Scelsi dal ramo su cui mi ero adagiata per la notte, appoggiata con la schiena al robusto tronco dell'albero, e ritornai vicino al focolare ormai quasi del tutto spento. Attorno ad esso vi erano i Nani ancora addormentati, così come Bilbo e Gandalf. Gli unici ad essere svegli erano i nipoti di Thorin, rimasti di guardia durante la notte. Il più giovane, Kili, stava controllando se la corda del suo arco fosse abbastanza tesa, mentre Fili affilava i pugnali che teneva nascosti in più punti dei suoi abiti.

-Buon giorno ...- dissi sorridendogli.

Da quel giorno volevo rinstaurare il rapporto con loro, mettendo da parte i momenti di tensione al nido delle Aquile e della sera precedente. Se desideravo avere la loro fiducia, dovevo guadagnarmela.

I giovani Nani al suono della mia voce sussultarono sorpresi, essendo talmente assorti nel loro lavoro da non avermi visto arrivare.

-Custode!

-Vi prego, chiamatemi Belthil. Non sono superiore a voi, per cui non serve neanche che mi diate sempre del lei, anzi, mi piace parlare francamente e senza troppe infiorettature.

-Va bene Cu... Belthil.

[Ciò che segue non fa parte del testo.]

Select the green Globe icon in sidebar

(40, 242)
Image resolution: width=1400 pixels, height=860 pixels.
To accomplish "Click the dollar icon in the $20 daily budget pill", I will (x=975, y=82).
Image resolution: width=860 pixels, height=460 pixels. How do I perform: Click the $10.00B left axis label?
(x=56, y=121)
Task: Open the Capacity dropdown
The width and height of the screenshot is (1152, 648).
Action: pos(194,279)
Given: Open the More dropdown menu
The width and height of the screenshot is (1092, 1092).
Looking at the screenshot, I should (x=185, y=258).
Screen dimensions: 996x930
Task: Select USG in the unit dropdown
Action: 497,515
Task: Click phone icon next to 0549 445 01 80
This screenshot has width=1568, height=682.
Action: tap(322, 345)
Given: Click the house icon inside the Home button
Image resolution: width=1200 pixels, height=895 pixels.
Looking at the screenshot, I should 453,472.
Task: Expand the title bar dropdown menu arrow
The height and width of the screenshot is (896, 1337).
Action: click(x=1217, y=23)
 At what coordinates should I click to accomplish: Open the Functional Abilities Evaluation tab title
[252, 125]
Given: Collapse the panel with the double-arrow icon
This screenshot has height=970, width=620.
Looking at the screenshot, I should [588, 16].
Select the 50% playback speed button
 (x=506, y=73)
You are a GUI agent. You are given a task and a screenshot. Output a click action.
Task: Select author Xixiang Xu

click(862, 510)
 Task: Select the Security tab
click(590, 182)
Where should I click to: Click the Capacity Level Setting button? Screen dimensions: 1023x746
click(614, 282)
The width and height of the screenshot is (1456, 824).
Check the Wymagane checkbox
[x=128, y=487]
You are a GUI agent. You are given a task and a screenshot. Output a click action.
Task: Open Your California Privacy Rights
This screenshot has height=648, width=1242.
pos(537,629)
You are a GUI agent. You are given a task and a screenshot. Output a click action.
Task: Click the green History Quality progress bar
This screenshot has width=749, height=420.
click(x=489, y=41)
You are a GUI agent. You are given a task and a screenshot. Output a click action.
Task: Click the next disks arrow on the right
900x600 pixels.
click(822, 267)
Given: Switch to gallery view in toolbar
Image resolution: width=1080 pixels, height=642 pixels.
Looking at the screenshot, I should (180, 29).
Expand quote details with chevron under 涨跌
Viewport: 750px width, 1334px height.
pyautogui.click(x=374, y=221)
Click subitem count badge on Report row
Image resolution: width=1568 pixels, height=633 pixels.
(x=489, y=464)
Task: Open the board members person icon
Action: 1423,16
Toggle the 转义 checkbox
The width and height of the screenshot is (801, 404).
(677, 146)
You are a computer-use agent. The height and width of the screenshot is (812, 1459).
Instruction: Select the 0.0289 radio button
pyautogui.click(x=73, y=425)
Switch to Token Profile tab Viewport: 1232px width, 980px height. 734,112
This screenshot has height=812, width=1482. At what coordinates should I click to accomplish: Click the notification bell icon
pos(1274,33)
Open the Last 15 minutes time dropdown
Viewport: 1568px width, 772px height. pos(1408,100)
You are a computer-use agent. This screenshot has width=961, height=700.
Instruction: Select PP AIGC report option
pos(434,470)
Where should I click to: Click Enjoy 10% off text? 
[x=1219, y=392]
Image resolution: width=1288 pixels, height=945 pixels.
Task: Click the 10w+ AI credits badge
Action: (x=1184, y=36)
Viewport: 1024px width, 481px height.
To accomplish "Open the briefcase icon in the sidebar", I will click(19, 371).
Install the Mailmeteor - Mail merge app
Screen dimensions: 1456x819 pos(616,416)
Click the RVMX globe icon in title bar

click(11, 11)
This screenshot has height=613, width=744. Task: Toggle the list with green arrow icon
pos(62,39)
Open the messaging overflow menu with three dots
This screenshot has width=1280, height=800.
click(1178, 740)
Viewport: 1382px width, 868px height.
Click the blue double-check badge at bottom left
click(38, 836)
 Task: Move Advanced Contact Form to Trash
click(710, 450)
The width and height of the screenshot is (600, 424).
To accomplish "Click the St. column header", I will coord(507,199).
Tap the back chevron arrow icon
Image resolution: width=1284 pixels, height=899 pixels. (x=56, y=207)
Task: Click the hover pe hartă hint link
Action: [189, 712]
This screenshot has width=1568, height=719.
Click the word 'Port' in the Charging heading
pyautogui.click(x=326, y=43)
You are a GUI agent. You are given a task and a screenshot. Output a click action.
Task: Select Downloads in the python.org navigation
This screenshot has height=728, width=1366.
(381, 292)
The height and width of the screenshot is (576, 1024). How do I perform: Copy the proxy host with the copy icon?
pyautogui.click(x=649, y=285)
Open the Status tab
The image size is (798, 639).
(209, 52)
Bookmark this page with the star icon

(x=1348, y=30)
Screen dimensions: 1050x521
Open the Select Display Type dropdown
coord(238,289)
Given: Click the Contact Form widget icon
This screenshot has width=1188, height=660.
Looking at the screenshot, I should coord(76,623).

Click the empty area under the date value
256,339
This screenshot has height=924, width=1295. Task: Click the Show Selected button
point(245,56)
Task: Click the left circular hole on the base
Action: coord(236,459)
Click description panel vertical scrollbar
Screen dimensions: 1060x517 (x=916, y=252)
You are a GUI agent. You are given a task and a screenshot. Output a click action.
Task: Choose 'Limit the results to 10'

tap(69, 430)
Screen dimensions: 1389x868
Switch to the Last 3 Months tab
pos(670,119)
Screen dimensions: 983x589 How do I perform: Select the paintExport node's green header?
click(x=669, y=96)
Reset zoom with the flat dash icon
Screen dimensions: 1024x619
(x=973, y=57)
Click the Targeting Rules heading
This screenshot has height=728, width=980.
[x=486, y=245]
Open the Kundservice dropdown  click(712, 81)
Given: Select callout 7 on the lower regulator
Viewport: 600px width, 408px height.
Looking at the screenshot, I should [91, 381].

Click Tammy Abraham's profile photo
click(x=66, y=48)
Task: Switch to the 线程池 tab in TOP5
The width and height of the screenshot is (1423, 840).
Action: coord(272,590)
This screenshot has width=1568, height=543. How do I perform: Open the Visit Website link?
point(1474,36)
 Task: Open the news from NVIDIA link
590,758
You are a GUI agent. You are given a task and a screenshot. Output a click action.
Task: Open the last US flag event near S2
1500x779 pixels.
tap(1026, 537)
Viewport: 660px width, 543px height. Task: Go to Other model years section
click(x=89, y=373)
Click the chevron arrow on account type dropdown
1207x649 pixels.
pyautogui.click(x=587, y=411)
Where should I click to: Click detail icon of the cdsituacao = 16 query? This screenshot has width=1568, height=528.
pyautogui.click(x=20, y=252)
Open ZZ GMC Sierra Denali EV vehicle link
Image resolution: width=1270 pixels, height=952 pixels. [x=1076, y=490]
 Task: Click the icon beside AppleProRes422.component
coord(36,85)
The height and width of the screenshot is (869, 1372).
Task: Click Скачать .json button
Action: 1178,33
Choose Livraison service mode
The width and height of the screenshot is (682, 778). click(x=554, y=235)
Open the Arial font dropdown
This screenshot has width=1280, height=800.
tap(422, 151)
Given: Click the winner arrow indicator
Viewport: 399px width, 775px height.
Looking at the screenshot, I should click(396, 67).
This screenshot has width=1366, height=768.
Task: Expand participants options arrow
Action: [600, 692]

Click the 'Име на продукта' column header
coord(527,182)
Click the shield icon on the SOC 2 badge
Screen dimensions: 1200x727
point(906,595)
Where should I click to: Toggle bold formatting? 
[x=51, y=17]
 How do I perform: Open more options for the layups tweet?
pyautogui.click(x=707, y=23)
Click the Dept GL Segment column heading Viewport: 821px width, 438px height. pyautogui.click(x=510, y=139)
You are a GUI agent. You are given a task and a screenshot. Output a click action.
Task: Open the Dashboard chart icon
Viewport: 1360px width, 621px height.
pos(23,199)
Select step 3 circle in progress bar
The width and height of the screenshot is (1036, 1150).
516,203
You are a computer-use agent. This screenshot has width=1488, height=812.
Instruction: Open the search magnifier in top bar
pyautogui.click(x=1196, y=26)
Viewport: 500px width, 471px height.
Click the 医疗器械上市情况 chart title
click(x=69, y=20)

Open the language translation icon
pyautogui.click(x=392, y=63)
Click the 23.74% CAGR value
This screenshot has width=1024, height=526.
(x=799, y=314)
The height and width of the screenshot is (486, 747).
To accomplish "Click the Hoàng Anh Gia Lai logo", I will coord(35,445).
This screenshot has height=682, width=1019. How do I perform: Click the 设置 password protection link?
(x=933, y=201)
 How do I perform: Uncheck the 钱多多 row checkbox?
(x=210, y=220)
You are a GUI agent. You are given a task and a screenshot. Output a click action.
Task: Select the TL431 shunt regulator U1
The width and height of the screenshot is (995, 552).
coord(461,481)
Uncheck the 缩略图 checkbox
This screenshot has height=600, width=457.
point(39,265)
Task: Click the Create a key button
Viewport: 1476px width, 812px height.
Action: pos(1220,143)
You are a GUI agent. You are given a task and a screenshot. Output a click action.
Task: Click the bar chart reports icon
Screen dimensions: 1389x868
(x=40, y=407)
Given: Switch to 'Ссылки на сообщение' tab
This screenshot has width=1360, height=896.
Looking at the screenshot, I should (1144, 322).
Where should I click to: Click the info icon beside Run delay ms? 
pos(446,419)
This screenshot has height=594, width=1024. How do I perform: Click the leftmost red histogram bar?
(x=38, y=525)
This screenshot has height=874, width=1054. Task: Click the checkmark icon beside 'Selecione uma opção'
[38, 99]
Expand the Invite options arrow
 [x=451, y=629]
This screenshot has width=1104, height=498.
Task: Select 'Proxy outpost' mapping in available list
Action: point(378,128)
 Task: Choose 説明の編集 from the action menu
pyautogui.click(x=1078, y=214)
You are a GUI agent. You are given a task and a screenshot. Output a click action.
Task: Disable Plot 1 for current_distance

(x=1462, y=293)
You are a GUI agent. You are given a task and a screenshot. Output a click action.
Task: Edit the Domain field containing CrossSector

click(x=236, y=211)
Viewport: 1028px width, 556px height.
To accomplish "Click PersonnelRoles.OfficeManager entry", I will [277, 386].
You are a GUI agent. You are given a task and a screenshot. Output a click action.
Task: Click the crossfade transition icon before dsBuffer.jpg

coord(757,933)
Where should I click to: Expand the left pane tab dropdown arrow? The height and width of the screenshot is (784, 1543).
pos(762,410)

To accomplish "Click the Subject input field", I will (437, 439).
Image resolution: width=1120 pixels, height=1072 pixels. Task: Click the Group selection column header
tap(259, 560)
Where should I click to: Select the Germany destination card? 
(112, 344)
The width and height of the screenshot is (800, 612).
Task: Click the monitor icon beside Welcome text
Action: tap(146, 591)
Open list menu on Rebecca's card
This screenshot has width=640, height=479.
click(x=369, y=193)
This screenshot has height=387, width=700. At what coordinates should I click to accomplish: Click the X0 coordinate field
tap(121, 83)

È già l'alba?- chiese Fili.

-Sta iniziando a sorgere il sole e visto che sono già sveglia volevo sapere se potevo fare qualcosa, per esempio cacciare qualcosa per il viaggio o aiutarvi con le vostre armi ...

I due fratelli si guardarono perplessi: un Elfo si era appena messo al servizio di due Nani, una cosa mai accaduta prima.

-Ecco.. noi ... - per loro era così strano quello che stava succedendo che non sapevano cosa dirmi, perciò presi io l'iniziativa.

-Tornerò tra poco, non dovrei impiegarci molto a trovare qualcosa.- dissi imbracciando l'arco, per poi congedarmi da loro e addentrarmi nel fitto della foresta.

Iniziai a correre velocemente, schivando gli alberi e non lasciando quasi nessuna traccia del mio passaggio. Mi concentrai sui suoni che provenivano dalla boscaglia: i cinguettii degli uccelli nei loro nidi, il fruscio delle foglie scosse da una leggera brezza mattutina, l'inteso stridio prodotto dalle cicale. La foresta riprendeva vita.

Infine sentii i leggeri passi di due lepri, non molto lontane da me. Mi acquattai tra i cespugli, presi una freccia dalla faretra posizionandola sull'arco e cominciai a scrutare tra il fogliame caduto a terra, cercando le mie prede. Appena le trovai feci un profondo respiro.

Per un comune Elfo uccidere un animale era qualcosa di proibito, ma non per tutti, non per me. A volte era necessario per puro istinto di sopravvivenza o, come nel mio caso, per necessità: i Nani non avrebbero di certo mangiato solo pane elfico.